# **Going Deeper -- the Mechanics of PyTorch (Part 3/3)**

### **Higher-level PyTorch APIs: a short introduction to PyTorch Lightning**

- Explore PyTorch Lightning.
- Makes training deep neural networks simpler by removing much of the boilerplate code.
- Focus lies in simplicity and flexibility
- It allows us to use many advanced features such as multi-GPU support and fast low-precision training.

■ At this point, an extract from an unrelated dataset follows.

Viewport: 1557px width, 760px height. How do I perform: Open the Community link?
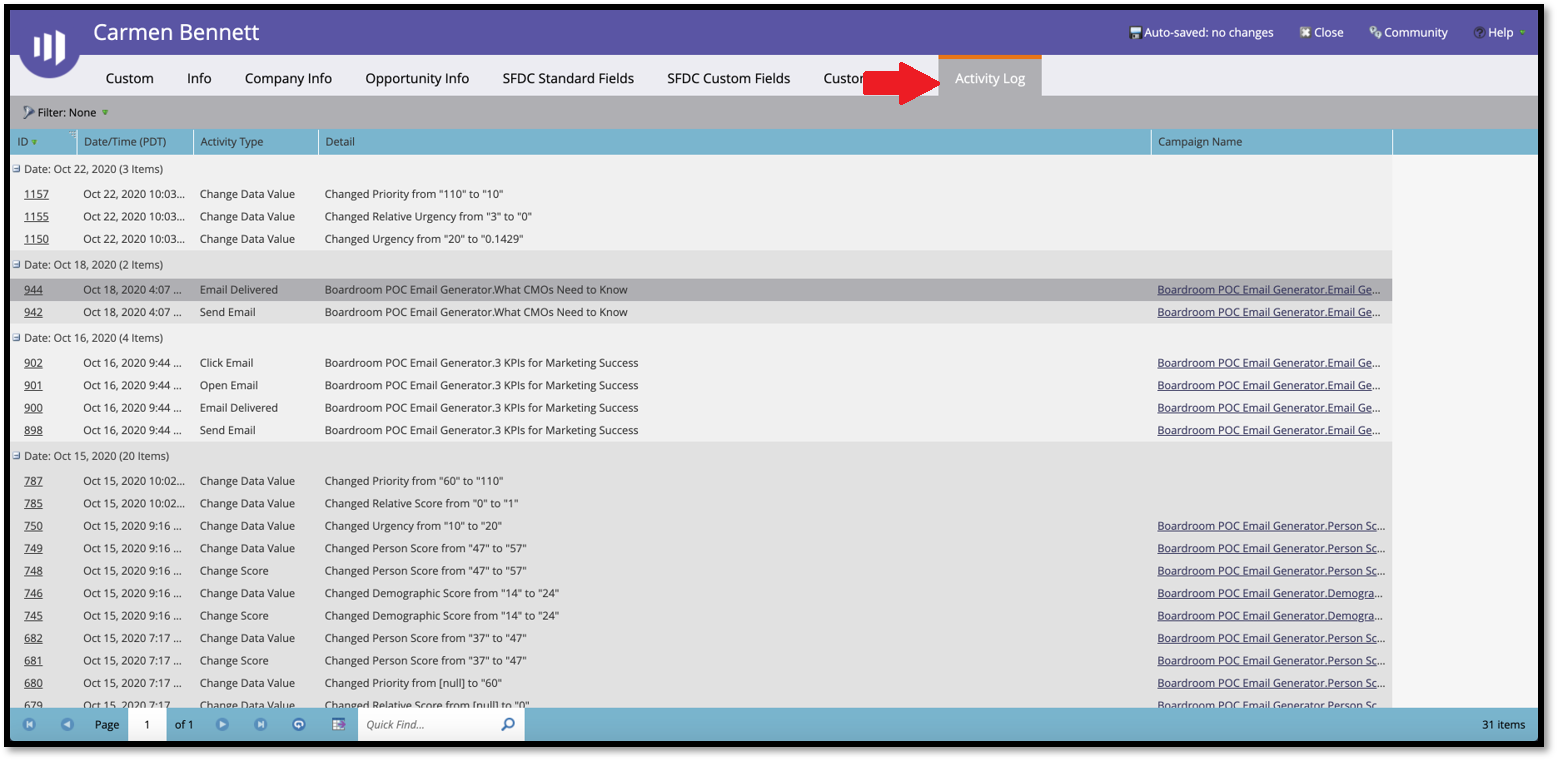coord(1408,32)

#### **Setting up the PyTorch Lightning model**

- All that is required to implement a `Lightening` model is to use `LightningModule` instead of the regular PyTorch module.

In [1]:
import pytorch_lightning as pl
import torch
import torch.nn as nn

from torchmetrics import __version__ as torchmetrics_version
from pkg_resources import parse_version

from torchmetrics import Accuracy

In [2]:
print(torchmetrics_version)

1.8.2


In [3]:
parse_version(pl.__version__)

<Version('2.5.5')>

In [4]:
class MultiLayerPerceptron(pl.LightningModule):
    def __init__(self, image_shape=(1, 28, 28), hidden_units=(32, 16)):
        super().__init__()
        
        # new PL attributes:
        if parse_version(torchmetrics_version) > parse_version("0.8"):
            self.train_acc = Accuracy(task="multiclass", num_classes=10)
            self.valid_acc = Accuracy(task="multiclass", num_classes=10)
            self.test_acc = Accuracy(task="multiclass", num_classes=10)
        else:
            self.train_acc = Accuracy() # track accuracy during training
            self.valid_acc = Accuracy() # track accuracy during validation
            self.test_acc = Accuracy() # track accuracy during testing
        
        # Model similar to previous section:
        input_size = image_shape[0] * image_shape[1] * image_shape[2] 
        all_layers = [nn.Flatten()]
        for hidden_unit in hidden_units: 
            layer = nn.Linear(input_size, hidden_unit) 
            all_layers.append(layer) 
            all_layers.append(nn.ReLU()) 
            input_size = hidden_unit 
 
        all_layers.append(nn.Linear(hidden_units[-1], 10)) 
        self.model = nn.Sequential(*all_layers)
    
    # forward pass (returns the logits)
    def forward(self, x):
        x = self.model(x)
        return x

    # defines a single forward pass during training
    def training_step(self, batch, batch_idx):
        x, y = batch
        logits = self(x)
        loss = nn.functional.cross_entropy(logits, y)
        preds = torch.argmax(logits, dim=1)
        self.train_acc.update(preds, y)
        self.log("train_loss", loss, prog_bar=True)
        return loss

   # Conditionally define epoch end methods based on PyTorch Lightning version
    if parse_version(pl.__version__) >= parse_version("2.0"):
        # For PyTorch Lightning 2.0 and above
        def on_train_epoch_end(self):
            self.log("train_acc", self.train_acc.compute())
            self.train_acc.reset()

        def on_validation_epoch_end(self):
            self.log("valid_acc", self.valid_acc.compute())
            self.valid_acc.reset()

        def on_test_epoch_end(self):
            self.log("test_acc", self.test_acc.compute())
            self.test_acc.reset()

    else:
        # For PyTorch Lightning < 2.0
        def training_epoch_end(self, outs):
            self.log("train_acc", self.train_acc.compute())
            self.train_acc.reset()

        def validation_epoch_end(self, outs):
            self.log("valid_acc", self.valid_acc.compute())
            self.valid_acc.reset()

        def test_epoch_end(self, outs):
            self.log("test_acc", self.test_acc.compute())
            self.test_acc.reset()
    
    
    # def on_train_epoch_end(self, outs):
    #     self.log("train_acc", self.train_acc.compute())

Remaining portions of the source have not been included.